## The records

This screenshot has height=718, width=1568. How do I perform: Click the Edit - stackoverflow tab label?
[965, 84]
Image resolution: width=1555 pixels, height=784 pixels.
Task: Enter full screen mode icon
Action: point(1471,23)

## What to produce
The material above must be output in full. Keep every word as it is.

## Answer below
This screenshot has height=718, width=1568. How do I perform: Click the Edit - stackoverflow tab label?
[965, 84]
Image resolution: width=1555 pixels, height=784 pixels.
Task: Enter full screen mode icon
Action: point(1471,23)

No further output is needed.